# Smaller 2015 open house.



## NTCGRR (Jan 2, 2008)

North Table Creek will be up and running. Two main loops, NO highline or steam up tracks. Sorry.
Keep it simple, Friday and Sat, Sunday Sept 25th to 27th
Bring your own chairs and tables if you want to sale.
1" is welcome with its new north loop running. Unloading in the main shop.

Won't be perfect, just hopefully a relaxing time visiting.
Feed your selves or groups out to eat.
Thanks for understanding I needed a year off.
[email protected]
This e-mail on here is NOT working for me??


----------



## Jerry Barnes (Jan 2, 2008)

Sounds good Marty, I'm sure Ron and I will try to make it.


----------



## Robby D (Oct 15, 2009)

Sounds like a Plan


----------



## HaBi Farm (Aug 28, 2011)

Yippy Skippy! I have never failed to come away with some neat stuff from what others are selling.

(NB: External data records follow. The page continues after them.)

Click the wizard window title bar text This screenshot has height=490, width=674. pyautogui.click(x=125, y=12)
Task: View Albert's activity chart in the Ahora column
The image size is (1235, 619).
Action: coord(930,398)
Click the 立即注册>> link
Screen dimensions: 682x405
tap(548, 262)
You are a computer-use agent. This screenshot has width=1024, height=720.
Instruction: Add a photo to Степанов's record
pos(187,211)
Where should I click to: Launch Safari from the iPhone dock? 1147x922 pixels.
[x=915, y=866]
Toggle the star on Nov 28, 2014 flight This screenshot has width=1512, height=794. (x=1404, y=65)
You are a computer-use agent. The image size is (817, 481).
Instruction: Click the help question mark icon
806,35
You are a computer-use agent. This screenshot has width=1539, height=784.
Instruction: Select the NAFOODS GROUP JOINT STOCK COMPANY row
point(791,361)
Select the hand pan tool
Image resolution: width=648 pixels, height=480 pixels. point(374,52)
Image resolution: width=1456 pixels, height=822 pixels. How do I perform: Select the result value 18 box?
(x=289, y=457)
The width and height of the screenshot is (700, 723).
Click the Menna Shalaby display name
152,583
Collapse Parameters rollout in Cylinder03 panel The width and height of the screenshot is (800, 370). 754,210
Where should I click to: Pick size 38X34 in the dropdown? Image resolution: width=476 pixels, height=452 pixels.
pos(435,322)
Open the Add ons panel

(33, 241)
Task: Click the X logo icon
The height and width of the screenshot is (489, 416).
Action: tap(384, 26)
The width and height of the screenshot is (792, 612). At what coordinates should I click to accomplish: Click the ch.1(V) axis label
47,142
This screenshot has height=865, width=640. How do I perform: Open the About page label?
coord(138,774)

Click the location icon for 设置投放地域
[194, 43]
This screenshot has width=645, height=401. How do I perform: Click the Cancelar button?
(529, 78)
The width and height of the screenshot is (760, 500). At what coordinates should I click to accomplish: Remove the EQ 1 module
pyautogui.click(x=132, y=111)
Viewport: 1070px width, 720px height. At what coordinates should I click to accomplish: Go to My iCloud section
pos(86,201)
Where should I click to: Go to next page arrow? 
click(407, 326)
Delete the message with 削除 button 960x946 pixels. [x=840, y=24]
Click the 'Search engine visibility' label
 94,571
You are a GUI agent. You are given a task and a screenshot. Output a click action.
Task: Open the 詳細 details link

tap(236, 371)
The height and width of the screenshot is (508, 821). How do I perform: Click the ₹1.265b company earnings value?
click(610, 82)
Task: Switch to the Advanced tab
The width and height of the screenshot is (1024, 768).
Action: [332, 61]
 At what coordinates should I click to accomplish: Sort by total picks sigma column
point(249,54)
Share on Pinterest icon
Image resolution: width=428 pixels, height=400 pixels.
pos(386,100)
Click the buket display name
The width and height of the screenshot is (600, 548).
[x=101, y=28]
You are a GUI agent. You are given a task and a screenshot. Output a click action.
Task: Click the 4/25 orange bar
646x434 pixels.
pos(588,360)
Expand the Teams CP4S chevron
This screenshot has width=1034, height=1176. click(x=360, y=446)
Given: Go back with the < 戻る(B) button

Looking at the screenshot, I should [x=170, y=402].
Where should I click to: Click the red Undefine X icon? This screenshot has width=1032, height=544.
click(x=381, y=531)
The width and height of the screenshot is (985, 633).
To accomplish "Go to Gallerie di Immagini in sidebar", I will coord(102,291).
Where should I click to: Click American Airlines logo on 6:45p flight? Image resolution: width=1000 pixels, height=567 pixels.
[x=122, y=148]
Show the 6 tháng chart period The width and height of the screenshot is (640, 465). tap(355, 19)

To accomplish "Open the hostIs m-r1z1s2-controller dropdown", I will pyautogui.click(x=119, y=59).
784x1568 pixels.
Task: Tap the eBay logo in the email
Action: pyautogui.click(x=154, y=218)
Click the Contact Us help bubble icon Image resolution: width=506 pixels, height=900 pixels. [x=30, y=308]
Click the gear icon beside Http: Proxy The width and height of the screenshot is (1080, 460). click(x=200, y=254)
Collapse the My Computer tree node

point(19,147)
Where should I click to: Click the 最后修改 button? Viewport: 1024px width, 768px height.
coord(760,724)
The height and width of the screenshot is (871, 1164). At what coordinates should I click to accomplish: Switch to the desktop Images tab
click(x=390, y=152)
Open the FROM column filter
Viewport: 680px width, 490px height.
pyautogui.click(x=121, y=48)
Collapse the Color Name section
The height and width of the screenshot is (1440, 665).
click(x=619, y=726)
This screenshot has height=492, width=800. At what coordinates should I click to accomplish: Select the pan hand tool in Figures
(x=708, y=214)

Is there a chance that we could have the RCRR meeting on the Saturday?

the other Rodney

PS Hope to see you in Council Bluffs this weekend.


----------



## up9018 (Jan 4, 2008)

Plan on being there!


----------



## Paul Burch (Jan 2, 2008)

Yea ! I actually made reservations at the Best Western a couple months ago in anticipation that Marty would have his open house this year.


----------



## NTCGRR (Jan 2, 2008)

Rodney, your free to do what ever you want. almost.LOL


----------



## Dave Meashey (Jan 2, 2008)

Marty;

I'm really thinking about this, now that I am "semi-retired." My little steamers really do not need a steamup track. I can raise steam at a small table, then carry the locomotive to the track. The Regner DeWinton is geared, so could handle some pretty tough grades. I'm going to get a Roundhouse 2-6-2t trench locomotive, and it doesn't mind grades either. Oh boy! Temptations, temptations.

Best,
David Meashey


----------



## NTCGRR (Jan 2, 2008)

Live steam use the two mains all the time. very little grade, but sharing is the key word. We have had 14 trains running at once, once, ??? you have to pay attention Stan.
Sunday is the best day because about half the folks need to leave . Sat is usually the busiest.
Biggest thing is to bring a lawn chair and relax , share and learn. And help each other. Shop is usually busy till midnight. I'm hoping most folks have their trains in good working order before they come. JJ. Not pointing any fingers. Plus parking will be more limited because of less sidings.


----------



## Terry Jackson (Jan 4, 2008)

Yea! We will be attending. Already have our reservations.


----------



## Madstang (Jan 4, 2008)

So did you take down the steam track behind the train garage?


----------



## Doug C (Jan 14, 2008)

Highline ... is that the one that runs over THE bridge ?

doug c


----------



## Stan Cedarleaf (Jan 2, 2008)

NTCGRR said:


> Live steam use the two mains all the time. very little grade, but sharing is the key word. We have had 14 trains running at once, once, ??? *you have to pay attention Stan.*
> Sunday is the best day because about half the folks need to leave . Sat is usually the busiest.
> Biggest thing is to bring a lawn chair and relax , share and learn. And help each other. Shop is usually busy till midnight. *I'm hoping most folks have their trains in good working order before they come. JJ. Not pointing any fingers.* Plus parking will be more limited because of less sidings.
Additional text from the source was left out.